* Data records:
━━━━━━━━━━━━━━━━━━━━━━━━━━━━━━

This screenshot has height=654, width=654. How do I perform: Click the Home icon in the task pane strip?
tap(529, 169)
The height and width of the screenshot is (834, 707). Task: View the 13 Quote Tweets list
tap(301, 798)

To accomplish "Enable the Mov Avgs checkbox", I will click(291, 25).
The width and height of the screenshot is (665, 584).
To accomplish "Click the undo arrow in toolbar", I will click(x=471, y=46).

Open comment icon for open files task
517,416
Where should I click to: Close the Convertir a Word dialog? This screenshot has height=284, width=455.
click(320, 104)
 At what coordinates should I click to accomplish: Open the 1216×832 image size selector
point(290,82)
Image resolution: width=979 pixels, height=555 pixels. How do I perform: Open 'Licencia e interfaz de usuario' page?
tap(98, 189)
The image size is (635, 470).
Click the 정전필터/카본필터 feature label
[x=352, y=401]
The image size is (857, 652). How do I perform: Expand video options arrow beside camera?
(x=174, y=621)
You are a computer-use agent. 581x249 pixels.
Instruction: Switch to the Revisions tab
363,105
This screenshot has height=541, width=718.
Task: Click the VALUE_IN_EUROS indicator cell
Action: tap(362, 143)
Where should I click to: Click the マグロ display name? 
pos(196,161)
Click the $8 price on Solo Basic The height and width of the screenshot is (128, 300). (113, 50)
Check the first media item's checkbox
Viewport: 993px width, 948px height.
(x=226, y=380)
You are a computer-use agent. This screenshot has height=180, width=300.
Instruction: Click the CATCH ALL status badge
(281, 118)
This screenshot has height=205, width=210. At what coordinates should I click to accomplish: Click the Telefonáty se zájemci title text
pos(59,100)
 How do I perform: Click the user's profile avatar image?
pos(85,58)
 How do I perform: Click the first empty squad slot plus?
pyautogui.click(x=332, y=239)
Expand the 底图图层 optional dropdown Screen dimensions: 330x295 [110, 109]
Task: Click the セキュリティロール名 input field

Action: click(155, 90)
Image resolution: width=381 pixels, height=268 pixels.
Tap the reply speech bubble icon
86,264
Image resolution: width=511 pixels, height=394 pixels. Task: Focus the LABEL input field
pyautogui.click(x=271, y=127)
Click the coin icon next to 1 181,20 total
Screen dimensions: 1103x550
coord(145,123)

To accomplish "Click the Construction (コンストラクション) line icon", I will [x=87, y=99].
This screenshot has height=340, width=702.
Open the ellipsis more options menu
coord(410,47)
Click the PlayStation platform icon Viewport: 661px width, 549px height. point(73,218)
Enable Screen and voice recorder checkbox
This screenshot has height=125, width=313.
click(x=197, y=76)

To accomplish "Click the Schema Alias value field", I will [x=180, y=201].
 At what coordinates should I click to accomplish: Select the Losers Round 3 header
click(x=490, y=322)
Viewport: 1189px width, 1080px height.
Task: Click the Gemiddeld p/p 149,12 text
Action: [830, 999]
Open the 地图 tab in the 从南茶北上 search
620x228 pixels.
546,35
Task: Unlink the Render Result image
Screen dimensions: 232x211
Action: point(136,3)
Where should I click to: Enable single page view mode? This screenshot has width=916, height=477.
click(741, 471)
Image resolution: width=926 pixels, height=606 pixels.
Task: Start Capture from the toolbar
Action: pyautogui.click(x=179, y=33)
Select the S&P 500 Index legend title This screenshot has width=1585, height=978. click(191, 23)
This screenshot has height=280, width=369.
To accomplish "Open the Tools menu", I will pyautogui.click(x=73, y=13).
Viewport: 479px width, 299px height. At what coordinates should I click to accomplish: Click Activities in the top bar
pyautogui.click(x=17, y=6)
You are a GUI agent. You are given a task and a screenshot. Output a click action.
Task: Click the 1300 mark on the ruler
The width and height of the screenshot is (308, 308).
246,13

━━━━━━━━━━━━━━━━━━━━━━━━━━━━━━

* The task:
Your task is to copy every line in the entries that holds the string "computer".

* Exercise response:
You are a computer-use agent. 581x249 pixels.
You are a computer-use agent. This screenshot has height=180, width=300.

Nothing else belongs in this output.